Records for this exercise |
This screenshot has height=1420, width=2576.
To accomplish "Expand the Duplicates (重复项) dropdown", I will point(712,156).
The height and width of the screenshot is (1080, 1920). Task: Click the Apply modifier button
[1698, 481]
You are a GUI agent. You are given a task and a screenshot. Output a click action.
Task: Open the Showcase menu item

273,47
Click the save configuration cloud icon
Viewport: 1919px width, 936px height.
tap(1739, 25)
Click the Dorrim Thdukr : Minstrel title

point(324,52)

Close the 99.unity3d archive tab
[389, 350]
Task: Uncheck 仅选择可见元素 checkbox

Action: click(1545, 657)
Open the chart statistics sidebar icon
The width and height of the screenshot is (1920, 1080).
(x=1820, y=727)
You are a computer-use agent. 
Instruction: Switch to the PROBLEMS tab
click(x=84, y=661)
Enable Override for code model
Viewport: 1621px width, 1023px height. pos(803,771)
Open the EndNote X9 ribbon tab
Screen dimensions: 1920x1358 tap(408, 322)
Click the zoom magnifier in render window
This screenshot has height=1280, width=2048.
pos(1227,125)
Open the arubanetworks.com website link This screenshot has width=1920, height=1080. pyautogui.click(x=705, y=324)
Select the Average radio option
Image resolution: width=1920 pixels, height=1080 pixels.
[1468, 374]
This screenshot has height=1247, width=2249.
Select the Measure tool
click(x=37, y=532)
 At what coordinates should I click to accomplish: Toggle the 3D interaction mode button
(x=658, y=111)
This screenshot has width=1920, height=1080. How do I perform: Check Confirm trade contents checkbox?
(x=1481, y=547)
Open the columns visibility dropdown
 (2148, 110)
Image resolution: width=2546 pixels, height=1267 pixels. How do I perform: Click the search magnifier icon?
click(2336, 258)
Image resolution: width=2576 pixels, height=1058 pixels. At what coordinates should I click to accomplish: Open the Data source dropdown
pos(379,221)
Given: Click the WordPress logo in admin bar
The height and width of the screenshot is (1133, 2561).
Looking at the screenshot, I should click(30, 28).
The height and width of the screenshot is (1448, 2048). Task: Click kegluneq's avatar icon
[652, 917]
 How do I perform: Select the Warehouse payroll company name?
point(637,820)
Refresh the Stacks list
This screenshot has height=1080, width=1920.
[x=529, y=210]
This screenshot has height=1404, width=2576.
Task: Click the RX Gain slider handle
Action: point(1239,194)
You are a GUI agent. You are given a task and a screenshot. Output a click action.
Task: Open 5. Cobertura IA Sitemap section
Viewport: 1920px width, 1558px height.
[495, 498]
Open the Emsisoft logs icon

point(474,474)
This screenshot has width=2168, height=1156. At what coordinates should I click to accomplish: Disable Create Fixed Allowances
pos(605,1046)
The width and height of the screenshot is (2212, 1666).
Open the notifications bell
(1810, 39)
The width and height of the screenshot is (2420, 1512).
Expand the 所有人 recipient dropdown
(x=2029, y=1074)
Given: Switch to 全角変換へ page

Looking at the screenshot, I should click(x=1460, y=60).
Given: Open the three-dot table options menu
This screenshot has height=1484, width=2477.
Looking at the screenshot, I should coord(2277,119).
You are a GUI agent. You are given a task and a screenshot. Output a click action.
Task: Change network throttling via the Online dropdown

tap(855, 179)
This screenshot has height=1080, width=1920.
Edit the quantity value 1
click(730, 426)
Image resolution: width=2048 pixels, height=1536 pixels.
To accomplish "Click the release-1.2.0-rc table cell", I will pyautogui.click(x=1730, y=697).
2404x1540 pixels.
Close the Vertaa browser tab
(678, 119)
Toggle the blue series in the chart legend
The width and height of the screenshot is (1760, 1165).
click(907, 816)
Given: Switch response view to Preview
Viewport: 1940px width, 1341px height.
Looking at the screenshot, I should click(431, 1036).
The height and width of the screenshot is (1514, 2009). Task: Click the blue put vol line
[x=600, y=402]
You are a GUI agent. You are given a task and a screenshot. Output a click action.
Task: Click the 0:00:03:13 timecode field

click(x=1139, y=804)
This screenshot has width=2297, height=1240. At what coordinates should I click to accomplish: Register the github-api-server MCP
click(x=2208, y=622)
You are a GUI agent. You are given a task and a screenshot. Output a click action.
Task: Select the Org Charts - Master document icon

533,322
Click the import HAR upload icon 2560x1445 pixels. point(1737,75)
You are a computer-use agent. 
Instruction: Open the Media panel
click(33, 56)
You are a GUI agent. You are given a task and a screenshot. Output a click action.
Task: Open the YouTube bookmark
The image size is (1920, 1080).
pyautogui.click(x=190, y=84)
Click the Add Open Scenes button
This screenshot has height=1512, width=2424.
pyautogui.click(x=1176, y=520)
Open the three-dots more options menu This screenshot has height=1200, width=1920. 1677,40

Work task | Across these entries, count each line where the string "table" shows up. Give only the count.

Solution to the exercise | 2